Operation Suggestions:
• You can short around 4224 to 4225, with a stop-loss set at 4231.6;
• You can also go long around 4185 to 4186, with a stop-loss set at 4178.2. Specific actions still need to be combined with real-time market conditions.
If the direction is right, no matter how far the road is, you won't be afraid to walk it. Prove your true skills with time, and use those skills to create a better future. If you trust me, I will lead you to earn money, and once you make money, there will be no worries.

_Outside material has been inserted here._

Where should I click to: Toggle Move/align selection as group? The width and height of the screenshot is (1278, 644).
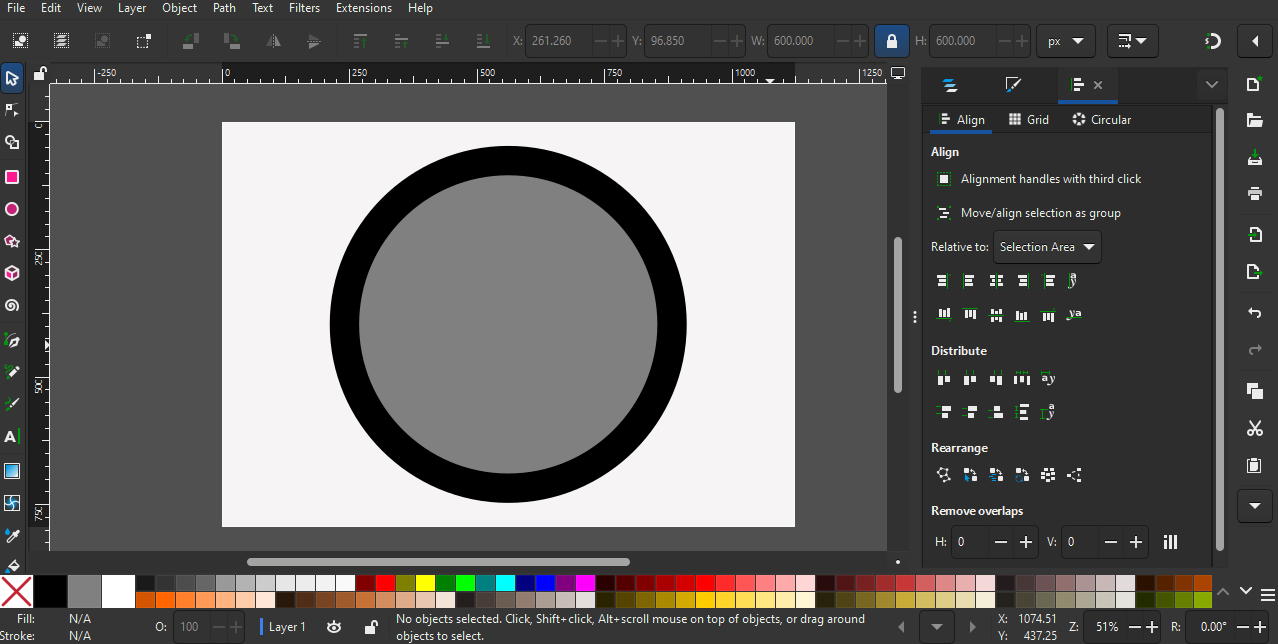(x=943, y=213)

The market changes quickly, and following the trend is the most reliable approach. When the trend comes, act decisively; don’t insist on going against the market to catch the bottom, or you will only suffer. In trading, never act impulsively; the market is known for treating all kinds of "discontent" harshly, so never hold onto losing positions stubbornly. Many people have experienced this, right? The longer you hold, the more anxious you become; the losses keep increasing, you can't eat well, can't sleep well, and you miss many opportunities to make money. If you also have these troubles, why not try following Li Cai? It might help you figure things out all at once.
The market on Monday for gold first rose and then fell back, oscillating back and forth, and the K-line closed as a doji bullish line for the day. In the short term, it's still a strong state of "wanting to rise but not rising decisively." Looking at the technical indicators, the 5-day moving average and the 10-day moving average have formed a golden cross and are still rising, indicating that there is still enough upward momentum in the short term.
The resistance level above is first looking at the previous day's high point around 4265. If this position is broken through, then look at the range between 4275 and 4276, as well as near 4340. Among these, 4340 is critical; starting from the low point of gold at 3886, connecting the highs and lows along the way forms the upper line of the rising channel, which is nearby and represents a significant resistance.
The support level below, first look at the previous day's low point of 4205. If this position is broken, the short-term market may weaken. Further down is the range between 4172 and 4162, which was the high point during the oscillation last Wednesday and Thursday. If it breaks back down, we need to see if this area can turn from "previous high point" into "current support."
The short position we gave yesterday at 4252 was entered directly at the current price at that time, and indeed earned dozens of points, easily secured.
Midnight Chat on Gold: The Thinking Has Changed Tonight
Previously, I always suggested buying bullish above 4000, but this idea has now paused. The daily chart has formed a doji, and gold is likely to adjust downwards next!
With December just beginning, the general direction is not yet fully determined, but I personally feel that there will be a drop first. Whether looking at technical charts, news, or the trends of gold prices over the past few months, the conclusion is: wait for the price to rise before shorting.
In terms of news, we need to watch whether the Federal Reserve will cut interest rates, and we cannot rule out the possibility of positive news later that could cause gold prices to rise. When the time comes, any movement will definitely be first reflected in the gold price!
Specific operational advice: Short sell around 4245, with a short-term target near 4200.